Note: these were all made “for my own use”: In particular the 3d models are really awkwardly put together (first time I played with freecad).
The circuit/PCB includes components for:
- measuring the battery voltages
- driving the stepper motor (to turn the platform).
- controlling and triggering the camera/flashes
It is likely most people only want the last of these.
The logic here is that a trigger is sent to the camera. The camera itself has a ‘flash trigger’ it sends back. I then AND this (using a 7408 quad-AND chip) with four flash-selection signals, from the pi. This is because I wanted to control which flashes fired. These then operate 4 transistors which trigger the four flashes.

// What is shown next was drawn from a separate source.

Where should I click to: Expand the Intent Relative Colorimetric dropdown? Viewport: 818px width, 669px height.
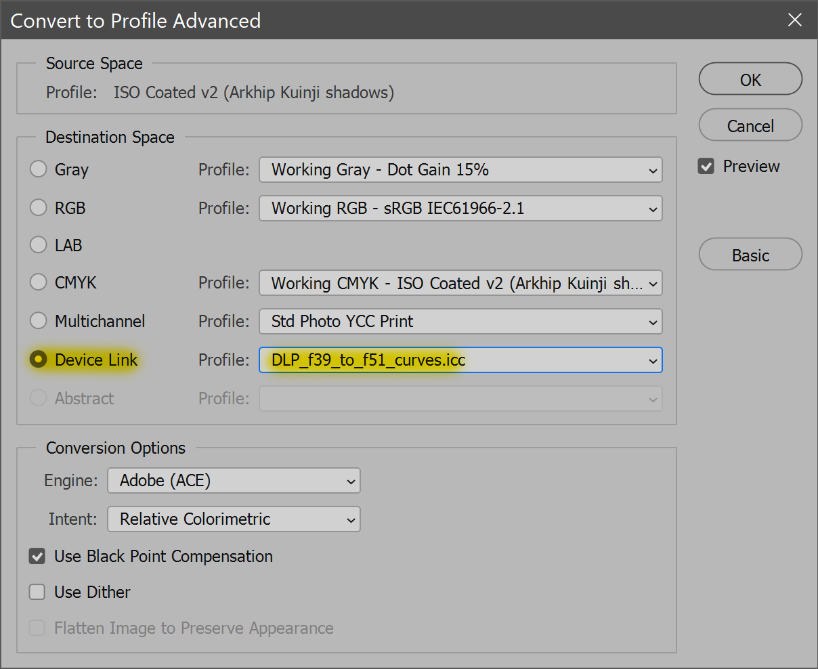pos(234,519)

The best way to approach using the tracking idea, is probably to just build your own solution from scratch, using the general principles:
- A global-electronic shutter, so that you can adjust the exposure to match the flash
- Subtracting frames, and then using a bit of logic to try to remove false-positives:
- Most FPs seem to be ‘blurry’ large blobs (the tags, if the camera is focused are sharp points).
- Consider only considering a true-positive if you have seen a bee in 2-3 images in the same part of the image.
- Triggering – I use a transistor to do this. I wonder if there are modules that convert from a pi’s GPIO to trigger a flash…
I’m afraid I’ve not looked into raspberry’s new global electronic shutter camera. But this sounds really like a good direction in future: Currently there’s a lot of faff and low reliability around dealing with the cameras I used (the ethernet connection to the camera, the annoying hirose connector, the 12V+ the camera needs etc).
- pcb/circuit schematic: link. (created with kicad).
- 3d model of tracking system: link. (created with freecad).
- The bee_track python module is on github. See README for install notes. link.